» **Exercise**
Return the data below exactly, please, but drop the pictures.
————
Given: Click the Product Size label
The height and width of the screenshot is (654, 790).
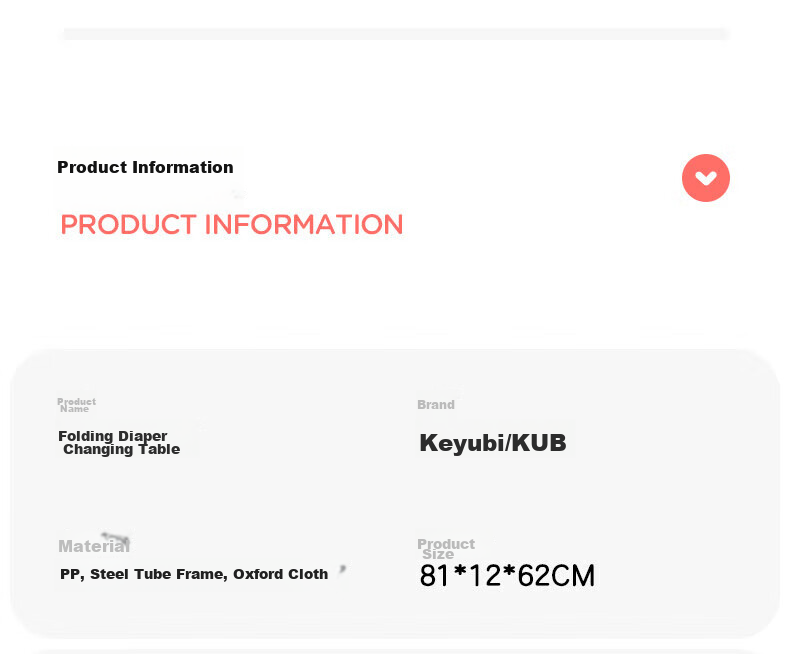Looking at the screenshot, I should coord(446,549).
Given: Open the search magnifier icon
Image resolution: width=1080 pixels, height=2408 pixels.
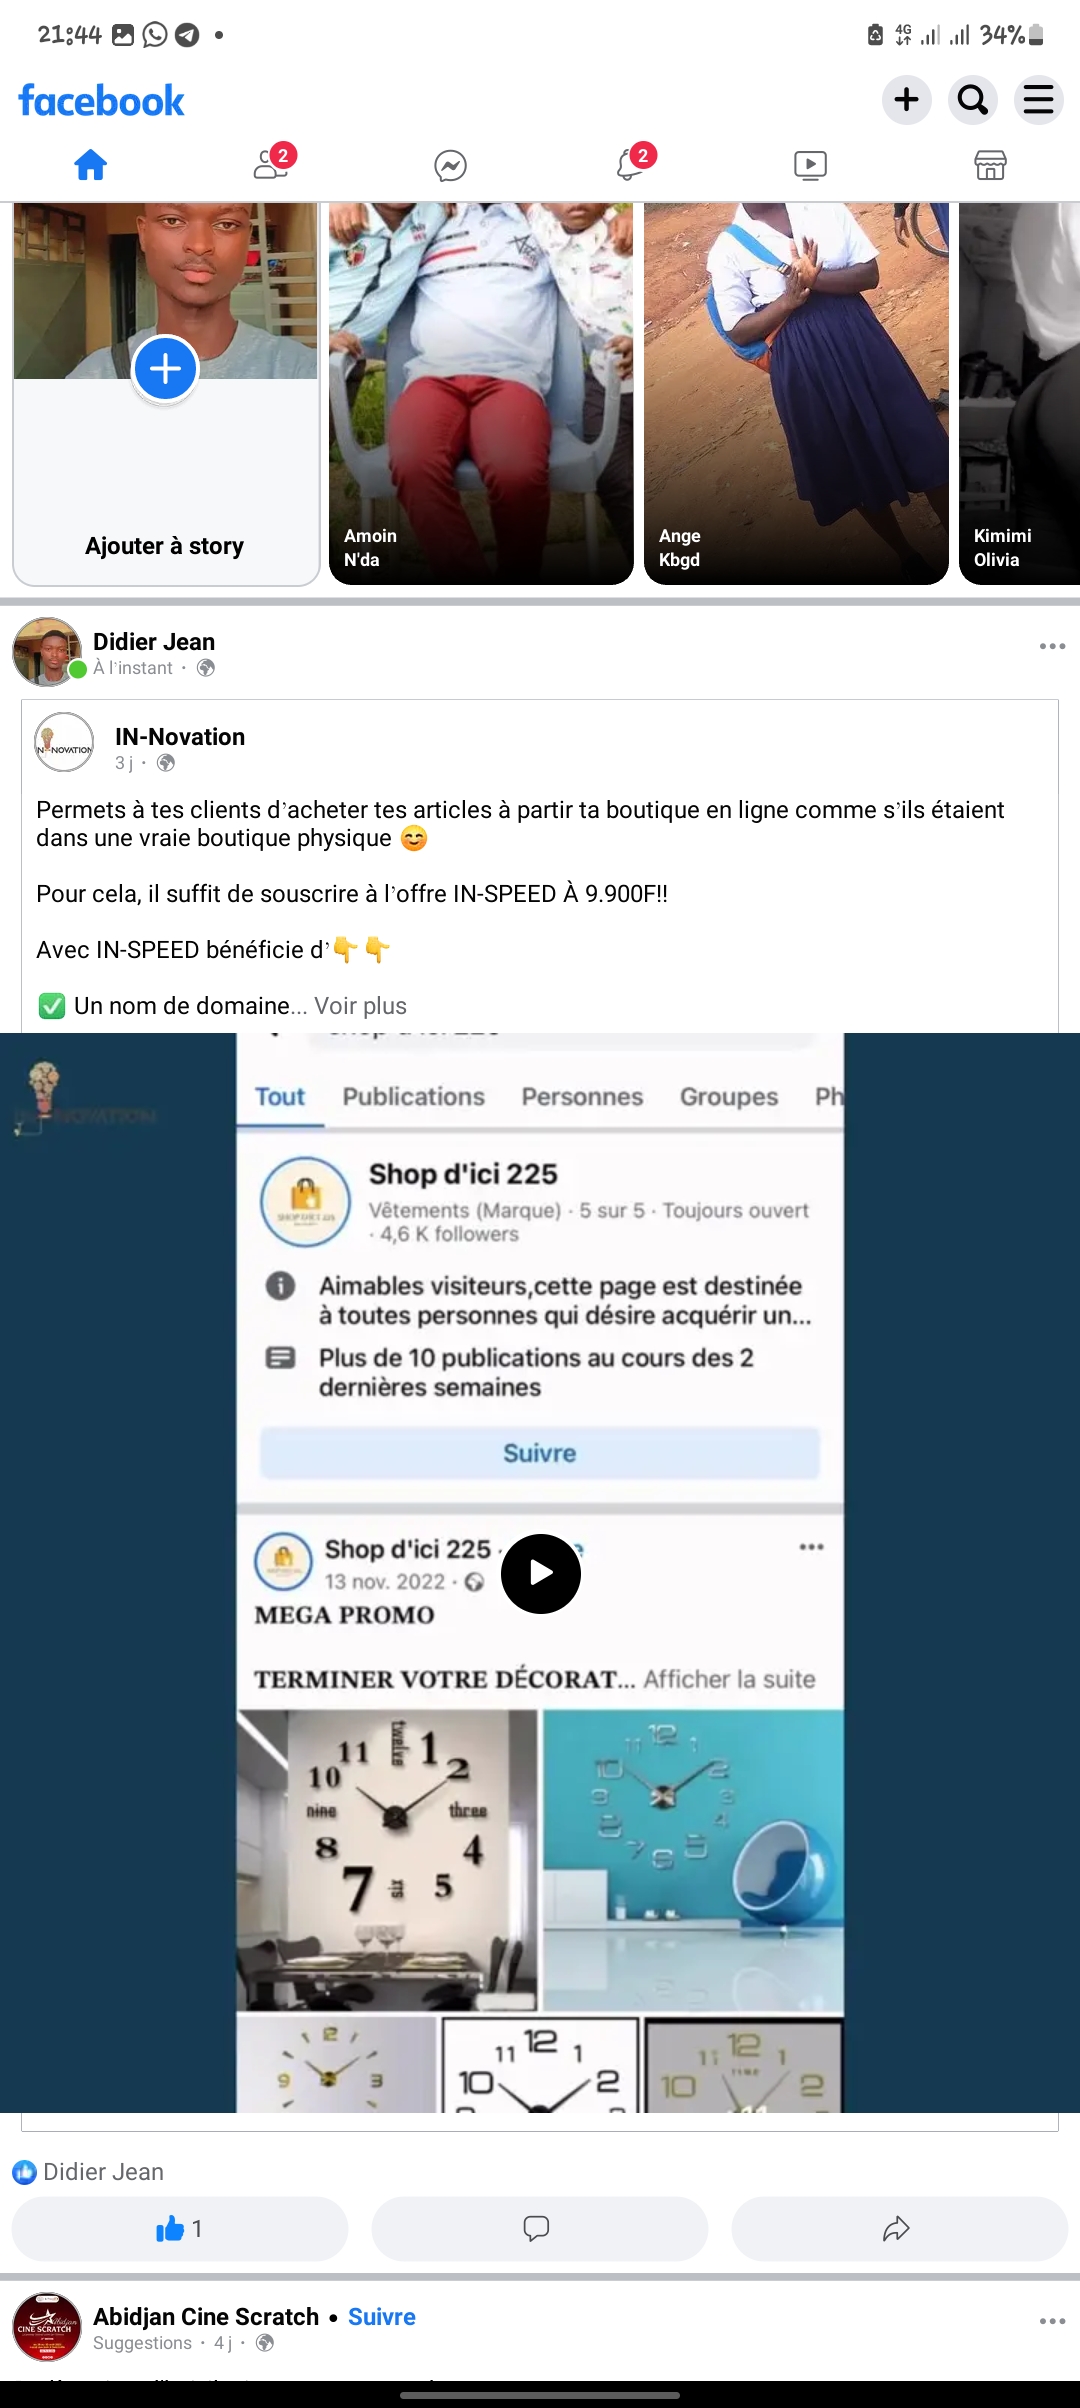Looking at the screenshot, I should [973, 100].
————
» **Written reply**
Given: Click the Product Size label
The height and width of the screenshot is (654, 790).
Looking at the screenshot, I should coord(446,549).
Given: Open the search magnifier icon
Image resolution: width=1080 pixels, height=2408 pixels.
Looking at the screenshot, I should [973, 100].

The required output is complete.